Bu süreçte kendi evime gidip belirli şeylerimi almıştım. Ne olur ne olmaz diye o evi her zaman orada açık tutmayı düşünüyordum. İnsanlık hâli değil miydi, belki yalnız kalmak isterdim bir gün.

Saç kurutma makinesinin ılık havası saçlarımda gezinirken Sıraç narin bir şekilde parmaklarını saçlarımda gezdiriyordu. Saçlarımın tamamen kuruduğuna emin olduktan sonra makineyi kapatıp başıma ufak bir öpücük kondurdu.
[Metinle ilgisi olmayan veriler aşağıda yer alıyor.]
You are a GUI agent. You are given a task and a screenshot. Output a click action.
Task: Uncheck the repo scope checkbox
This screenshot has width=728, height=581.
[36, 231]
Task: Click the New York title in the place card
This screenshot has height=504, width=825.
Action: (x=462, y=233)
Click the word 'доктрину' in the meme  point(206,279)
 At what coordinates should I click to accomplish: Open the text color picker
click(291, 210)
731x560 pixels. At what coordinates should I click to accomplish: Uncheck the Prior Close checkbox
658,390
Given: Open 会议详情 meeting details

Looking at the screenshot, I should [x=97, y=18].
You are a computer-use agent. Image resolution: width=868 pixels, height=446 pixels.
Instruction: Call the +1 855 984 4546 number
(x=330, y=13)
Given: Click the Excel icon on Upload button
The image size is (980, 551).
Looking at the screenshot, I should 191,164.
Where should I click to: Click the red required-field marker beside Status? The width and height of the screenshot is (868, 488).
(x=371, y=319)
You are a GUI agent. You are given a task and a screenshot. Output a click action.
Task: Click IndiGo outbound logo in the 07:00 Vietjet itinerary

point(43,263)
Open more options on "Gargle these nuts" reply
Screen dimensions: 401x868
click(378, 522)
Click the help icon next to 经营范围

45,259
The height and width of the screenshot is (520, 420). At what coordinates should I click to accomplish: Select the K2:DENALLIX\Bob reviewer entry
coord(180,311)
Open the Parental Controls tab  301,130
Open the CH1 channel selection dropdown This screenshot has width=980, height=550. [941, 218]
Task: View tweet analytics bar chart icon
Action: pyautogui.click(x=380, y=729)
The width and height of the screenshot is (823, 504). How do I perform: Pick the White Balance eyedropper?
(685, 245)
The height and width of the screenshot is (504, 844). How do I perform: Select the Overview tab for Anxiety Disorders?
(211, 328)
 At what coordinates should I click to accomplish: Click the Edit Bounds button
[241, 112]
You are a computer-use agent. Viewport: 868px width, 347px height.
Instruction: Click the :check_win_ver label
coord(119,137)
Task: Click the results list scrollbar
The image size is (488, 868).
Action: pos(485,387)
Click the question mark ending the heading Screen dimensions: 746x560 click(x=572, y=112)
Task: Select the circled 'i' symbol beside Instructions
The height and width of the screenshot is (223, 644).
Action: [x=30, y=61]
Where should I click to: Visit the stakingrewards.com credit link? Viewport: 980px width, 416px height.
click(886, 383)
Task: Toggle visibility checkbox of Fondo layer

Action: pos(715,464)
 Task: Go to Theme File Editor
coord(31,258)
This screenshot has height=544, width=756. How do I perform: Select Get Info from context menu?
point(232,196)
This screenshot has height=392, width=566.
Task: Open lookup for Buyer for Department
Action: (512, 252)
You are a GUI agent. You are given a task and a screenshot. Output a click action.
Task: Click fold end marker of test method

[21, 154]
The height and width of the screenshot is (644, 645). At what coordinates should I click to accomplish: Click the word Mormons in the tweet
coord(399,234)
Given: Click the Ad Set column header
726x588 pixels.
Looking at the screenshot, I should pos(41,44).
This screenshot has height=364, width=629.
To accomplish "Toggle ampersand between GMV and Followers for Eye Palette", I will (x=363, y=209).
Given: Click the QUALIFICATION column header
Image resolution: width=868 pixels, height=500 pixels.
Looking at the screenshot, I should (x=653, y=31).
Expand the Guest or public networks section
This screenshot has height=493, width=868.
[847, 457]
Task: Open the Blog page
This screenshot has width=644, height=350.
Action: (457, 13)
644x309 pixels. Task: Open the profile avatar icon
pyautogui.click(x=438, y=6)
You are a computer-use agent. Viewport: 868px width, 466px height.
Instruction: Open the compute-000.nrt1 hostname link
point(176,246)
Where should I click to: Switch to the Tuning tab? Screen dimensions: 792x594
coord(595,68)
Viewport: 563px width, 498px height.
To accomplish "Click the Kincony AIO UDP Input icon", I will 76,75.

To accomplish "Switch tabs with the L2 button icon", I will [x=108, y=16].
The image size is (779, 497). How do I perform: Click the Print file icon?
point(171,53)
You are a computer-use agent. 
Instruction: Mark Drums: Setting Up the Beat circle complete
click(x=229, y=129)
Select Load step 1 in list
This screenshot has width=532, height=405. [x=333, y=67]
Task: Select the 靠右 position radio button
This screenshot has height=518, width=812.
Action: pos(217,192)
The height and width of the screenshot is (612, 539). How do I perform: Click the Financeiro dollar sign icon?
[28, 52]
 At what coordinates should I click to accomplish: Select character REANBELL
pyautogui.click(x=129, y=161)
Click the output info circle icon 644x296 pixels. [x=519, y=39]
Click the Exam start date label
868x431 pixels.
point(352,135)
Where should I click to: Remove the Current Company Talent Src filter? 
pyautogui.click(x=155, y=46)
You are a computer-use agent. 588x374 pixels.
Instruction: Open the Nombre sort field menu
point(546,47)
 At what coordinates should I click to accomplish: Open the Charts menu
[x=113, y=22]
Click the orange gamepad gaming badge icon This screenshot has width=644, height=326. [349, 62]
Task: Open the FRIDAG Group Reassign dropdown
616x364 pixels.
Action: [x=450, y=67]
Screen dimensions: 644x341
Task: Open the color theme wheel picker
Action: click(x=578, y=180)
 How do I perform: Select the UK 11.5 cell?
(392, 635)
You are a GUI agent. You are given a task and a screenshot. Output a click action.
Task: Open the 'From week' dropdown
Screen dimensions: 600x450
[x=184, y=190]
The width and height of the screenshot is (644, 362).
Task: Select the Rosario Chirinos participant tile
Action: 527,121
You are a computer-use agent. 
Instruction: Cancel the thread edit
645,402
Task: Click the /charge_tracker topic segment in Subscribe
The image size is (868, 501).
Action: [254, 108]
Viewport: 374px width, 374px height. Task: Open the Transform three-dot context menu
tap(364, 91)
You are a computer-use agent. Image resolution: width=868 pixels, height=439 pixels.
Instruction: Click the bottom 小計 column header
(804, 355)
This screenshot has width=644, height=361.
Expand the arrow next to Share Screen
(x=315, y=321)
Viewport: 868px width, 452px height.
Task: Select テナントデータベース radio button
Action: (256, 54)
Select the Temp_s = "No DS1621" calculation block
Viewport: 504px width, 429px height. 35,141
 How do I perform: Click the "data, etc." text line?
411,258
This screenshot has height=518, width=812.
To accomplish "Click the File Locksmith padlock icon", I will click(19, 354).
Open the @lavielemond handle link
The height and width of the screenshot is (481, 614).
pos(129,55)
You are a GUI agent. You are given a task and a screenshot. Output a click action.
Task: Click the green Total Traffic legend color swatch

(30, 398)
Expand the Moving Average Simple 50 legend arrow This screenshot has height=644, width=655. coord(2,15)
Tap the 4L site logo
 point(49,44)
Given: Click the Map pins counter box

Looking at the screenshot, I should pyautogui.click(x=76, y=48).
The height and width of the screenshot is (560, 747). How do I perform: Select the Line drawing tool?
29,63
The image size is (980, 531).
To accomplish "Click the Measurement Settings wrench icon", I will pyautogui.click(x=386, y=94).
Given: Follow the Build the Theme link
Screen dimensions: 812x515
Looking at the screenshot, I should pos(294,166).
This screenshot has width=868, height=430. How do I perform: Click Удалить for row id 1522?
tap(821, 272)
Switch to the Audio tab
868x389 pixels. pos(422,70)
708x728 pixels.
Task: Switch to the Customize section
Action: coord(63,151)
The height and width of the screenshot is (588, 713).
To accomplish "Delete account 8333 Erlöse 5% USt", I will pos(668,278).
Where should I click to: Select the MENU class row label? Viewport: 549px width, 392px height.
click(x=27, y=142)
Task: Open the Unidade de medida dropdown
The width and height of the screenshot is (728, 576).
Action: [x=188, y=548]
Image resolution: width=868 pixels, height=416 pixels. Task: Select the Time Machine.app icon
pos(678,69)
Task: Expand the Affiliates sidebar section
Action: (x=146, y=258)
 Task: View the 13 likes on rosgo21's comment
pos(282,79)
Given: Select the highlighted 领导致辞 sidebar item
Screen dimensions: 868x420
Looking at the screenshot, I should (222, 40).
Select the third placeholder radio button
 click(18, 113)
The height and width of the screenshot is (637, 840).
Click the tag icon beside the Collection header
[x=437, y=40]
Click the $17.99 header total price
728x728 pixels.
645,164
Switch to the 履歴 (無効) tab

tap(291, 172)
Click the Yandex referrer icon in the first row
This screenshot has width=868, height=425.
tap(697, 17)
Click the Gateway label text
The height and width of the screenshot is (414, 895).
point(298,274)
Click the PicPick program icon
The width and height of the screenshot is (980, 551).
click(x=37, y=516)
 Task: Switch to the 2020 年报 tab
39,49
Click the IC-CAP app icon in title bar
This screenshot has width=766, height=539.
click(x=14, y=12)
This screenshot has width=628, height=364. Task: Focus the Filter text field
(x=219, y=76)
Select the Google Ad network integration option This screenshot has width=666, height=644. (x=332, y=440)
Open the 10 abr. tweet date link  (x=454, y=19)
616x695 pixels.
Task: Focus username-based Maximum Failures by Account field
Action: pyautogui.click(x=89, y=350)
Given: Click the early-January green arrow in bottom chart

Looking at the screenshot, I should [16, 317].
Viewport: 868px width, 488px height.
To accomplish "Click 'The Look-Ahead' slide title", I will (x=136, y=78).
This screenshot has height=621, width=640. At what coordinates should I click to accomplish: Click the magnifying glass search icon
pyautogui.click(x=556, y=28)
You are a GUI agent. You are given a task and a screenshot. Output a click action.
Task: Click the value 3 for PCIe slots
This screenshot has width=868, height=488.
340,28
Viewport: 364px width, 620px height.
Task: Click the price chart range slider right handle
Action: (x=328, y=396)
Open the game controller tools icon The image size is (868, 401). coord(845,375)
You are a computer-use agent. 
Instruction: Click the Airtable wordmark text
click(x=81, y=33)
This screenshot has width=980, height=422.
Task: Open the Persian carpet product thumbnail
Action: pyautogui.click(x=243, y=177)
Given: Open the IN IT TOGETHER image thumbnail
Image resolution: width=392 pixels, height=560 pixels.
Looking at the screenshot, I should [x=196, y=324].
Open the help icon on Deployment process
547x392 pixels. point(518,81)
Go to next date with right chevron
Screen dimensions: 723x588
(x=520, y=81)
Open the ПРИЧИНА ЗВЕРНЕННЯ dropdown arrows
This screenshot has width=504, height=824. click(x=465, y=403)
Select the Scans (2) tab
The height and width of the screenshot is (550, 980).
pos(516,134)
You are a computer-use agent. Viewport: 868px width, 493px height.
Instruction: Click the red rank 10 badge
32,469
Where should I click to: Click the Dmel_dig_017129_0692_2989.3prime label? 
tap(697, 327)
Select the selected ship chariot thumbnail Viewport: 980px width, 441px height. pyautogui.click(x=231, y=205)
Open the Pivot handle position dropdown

Makineyi aldığı yere koyup sakin hareketlerle yanıma oturdu. ''Mila seni sıkıyor muyuz?'' Oldukça sıkıntılı çıkan sesiyle bakışlarımı ona çevirdim.

''O ne demek öyle.'' Hafif sitemli bir şekilde konuşmamla omuz silkip konuştu.

''Her ne kadar itiraz etsen de biliyorum. Daha şuraya geleli ne kadar oldu ki. Yıllar sonra bir ailenin olduğunu öğrendin ve şimdi de sırf bizim için kendini zorluyorsun. Bu zamanla olacak bir şey ama biz biraz nasıl desem, sabırsız bir aileyiz sanırım, değil mi?'' Haklı olduğunu bildiğim için sessizliğimi korurken devam etti.

''Zamanı geriye almayı o kadar çok isterdim ki hayatımda bunun üzerine isteyeceğim başka bir şey yok. Senin bebekliğini, nazlı çocukluğunu tatmayı; bizi çıldırtıp delirteceğin günleri görmeyi çok isterdim. Ama hiçbir şey için geç değil. Hala çocuksun bizim için geride bıraktığımız, yaşayamadığımız ne varsa birer birer yaşayacağız biliyorum.'' Yanağımdan makas alarak devam etti. '' Ama sen yine de çok delirtme bizi canım, olur mu? Hoş olmaz yani.'' Temkinli çıkan sesiyle gülümsedim.

''Bakarız.'' Nazlı çıkmasına engel olamadığım sesimi duyunca sanki çok ayıp bir şey demişim gibi baktı. Ayağa kalkıp odadan çıkacakken geri döndü. Üzerime çöken dinginlikle onu izlerken alnıma bir öpücük kondurup geri çekildi. Çıkacağını sanarken çatılı kaşlarıyla bana baktığını gördüm.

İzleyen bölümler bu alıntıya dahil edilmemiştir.